--- Text ---
○ ○ ○ ○ ○

Re: Lua without IO

[Stojan Dimitrovski <sdimitrovski@...>]

Just to clarify a few points from the discussion:

Lua without IO actually means without system-provided IO. In my
current implementation, much of that IO is abstracted away into
non-syscall ways of doing IO. (Basically reading and writing to
special places in memory.) The problem is that Lua depends on the IO
provided by the kernel, which is not a problem most of the time.
However, in some restricted environments like Intel SGX kernel-based
IO is not at all possible to do. I imagine it's quite similar in other
applications as well.

So the request is not to abstract away the kernel IO use of Lua, as
that would not really be beneficial in general, but just define a few
more macros (and make existing more useful) so that when someone needs
to use Lua in a syscall-less environment, they don't have to do it
manually (and possibly with errors).

I personally would not expect such a Lua compile-time configuration to
implement the OS, IO and some base library functions. Those would be
up to the embedder to do correctly -- something I'm doing in my own
project.

On Wed, Feb 27, 2019 at 9:40 PM Philippe Verdy <verdy_p@wanadoo.fr> wrote:
>
> frexp() is not so hard, even if it is much faster if you have access to the native assembly instructions. In pure C, this could be still implemented with some platform-testing function (using tests on known constants), but you have to use unsafe pointer conversion and be aware of the byte order (endianness).

○ ○ ○ ○ ○

--- Available data ---
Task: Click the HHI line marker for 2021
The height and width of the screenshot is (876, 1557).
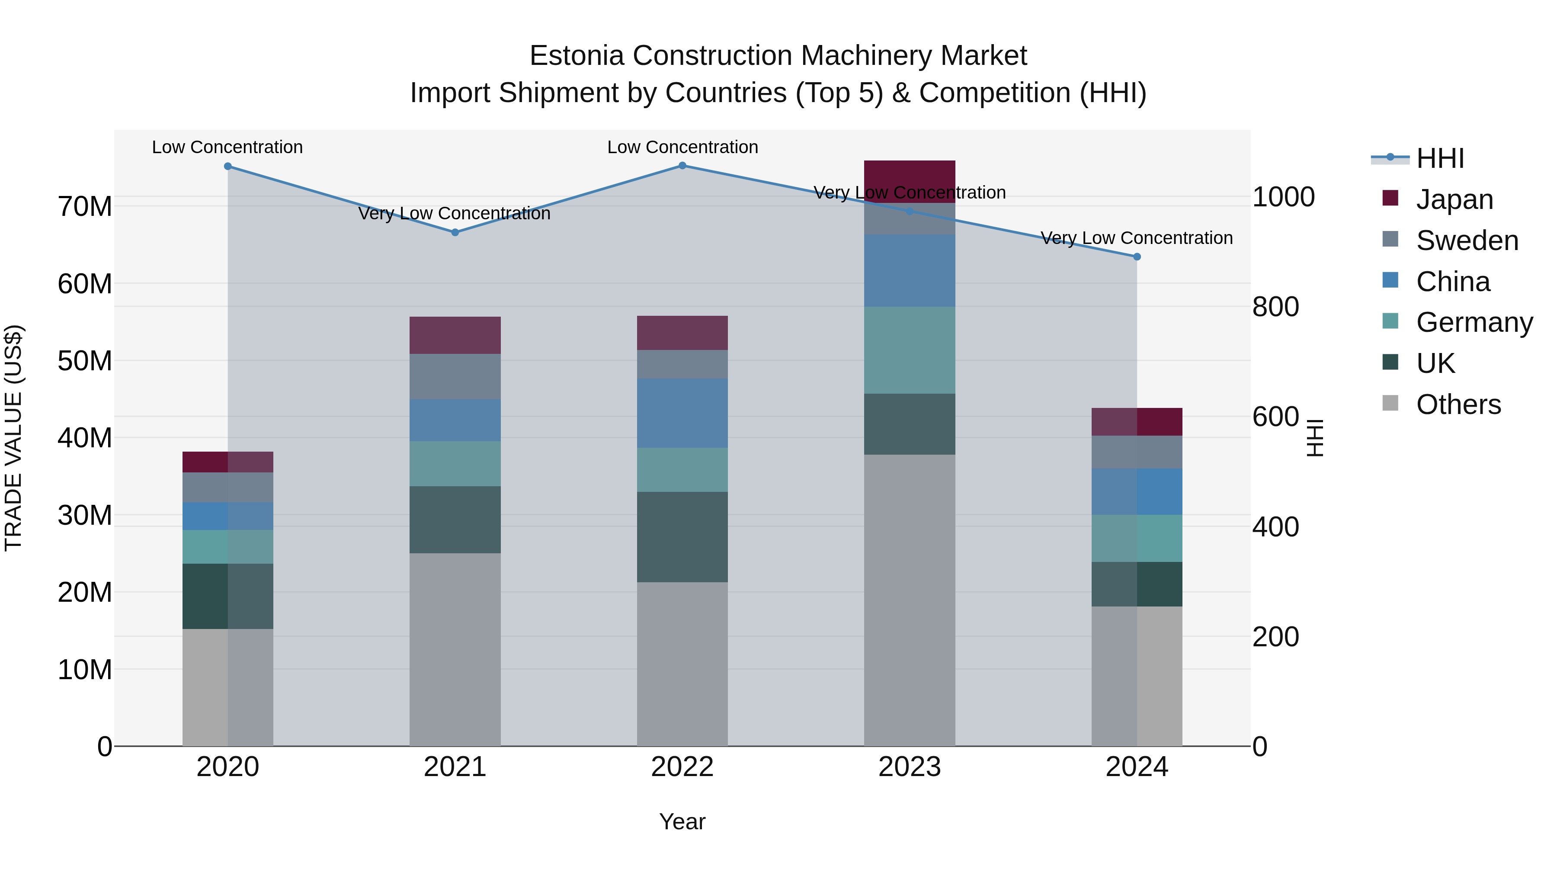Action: point(455,232)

○ ○ ○ ○ ○

--- Task directions ---
Can you copy out the stretch of the post about Lua without IO from "[Stojan Dimitrovski <sdimitrovski@...>]" through "of the time."?

--- Response for this exercise ---
[Stojan Dimitrovski <sdimitrovski@...>]

Just to clarify a few points from the discussion:

Lua without IO actually means without system-provided IO. In my
current implementation, much of that IO is abstracted away into
non-syscall ways of doing IO. (Basically reading and writing to
special places in memory.) The problem is that Lua depends on the IO
provided by the kernel, which is not a problem most of the time.